No relatório, o Brasil foi citado como um exemplo positivo nessa área.
“No Brasil, há um reconhecimento institucional da atividade assistencial como um trabalho profissional. Em 2002, a atividade de cuidadores profissionais foi incorporada no marco da nova Classificação Ocupacional Brasileira (COB). Esta atividade inclui aqueles que cuidam de bebês, crianças, jovens, adultos e idosos, com base em objetivos estabelecidos por instituições especializadas ou diretamente responsáveis, garantindo bem-estar, saúde, alimentação, higiene pessoal, educação, cultura, recreação e lazer da pessoa assistida”.
Feminização
Na América Latina e no Caribe, observa-se a chamada “feminização” da velhice: para cada 100 homens com 60 anos ou mais, existem 123 mulheres na mesma faixa etária, enquanto, no caso da população de 80 anos ou mais, o número chega a 159 mulheres para cada 100 homens.
Segundo a Cepal, é necessário redobrar esforços para elaborar políticas públicas de igualdade que reconheçam a contribuição das mulheres para a economia por meio do trabalho doméstico e de cuidados não remunerados, e que promovam uma distribuição mais justa das cargas de trabalho.

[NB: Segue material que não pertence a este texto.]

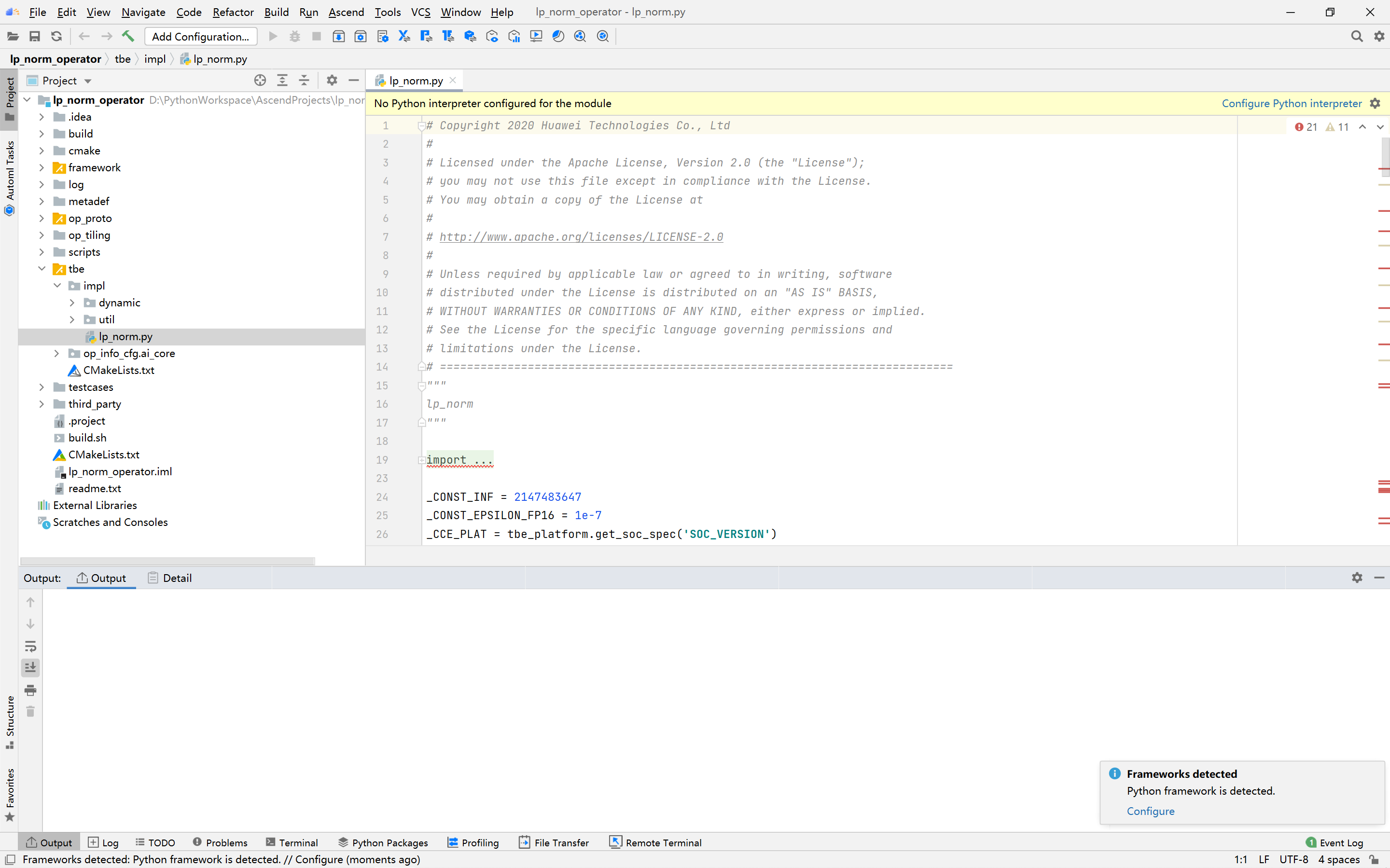The image size is (1390, 868).
Task: Click the Project tree horizontal scrollbar
Action: (167, 560)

“Se os estados não fornecerem serviços e benefícios públicos adequados, as famílias e, em particular, as mulheres, terão que responder individualmente, cada vez mais, às demandas de atendimento aos idosos, muitas vezes à custa de sua participação no mercado de trabalho, bem-estar e realização pessoal”, afirma a Comissão.
Renda
O número de mulheres sem renda própria diminuiu de 41,0% em 2002 para 27,5% em 2018; no entanto, esse último percentual ainda é maior que o de homens na mesma situação (13,1%).
Isso implica que cerca de um terço das mulheres na região depende inteiramente de outros para sua subsistência, o que se soma ao fato de serem maioria da população em situação de pobreza. A situação de pobreza (que inclui 18 países) aumentou de 105 mulheres para cada 100 homens em 2002 para 113 mulheres para cada 100 homens, em 2018, segundo os dados da Cepal.
Em um contexto global de crescente expansão e volatilidade dos mercados financeiros, impõe condições desfavoráveis de acesso ao crédito para as mulheres. Os montantes de crédito em vigor para elas é equivalente a 57% do montante recebido por homens no Chile; 67% no caso da Costa Rica; e 59% no caso da Guatemala.
A conferência, organizada pela Cepal com apoio das Nações Unidas para a Igualdade de Gênero e o Empoderamento das Mulheres (ONU Mulheres), contará com a presença de Isabel Plá, ministra da Mulher e Igualdade de Gênero do Chile; Alicia Bárcena, secretária executiva da CEPAL; Carolina Valdivia, subsecretária de Relações Exteriores do Chile; Mariella Mazzotti, diretora do Instituto Nacional da Mulher (Inmujeres) do Uruguai; Åsa Regnér, vice-diretora executiva da ONU-Mulheres, e Silvia Rucks, coordenadora residente do sistema das Nações Unidas no Chile. Devem participar também representantes de organizações da sociedade civil, do setor acadêmico e de organizações intergovernamentais.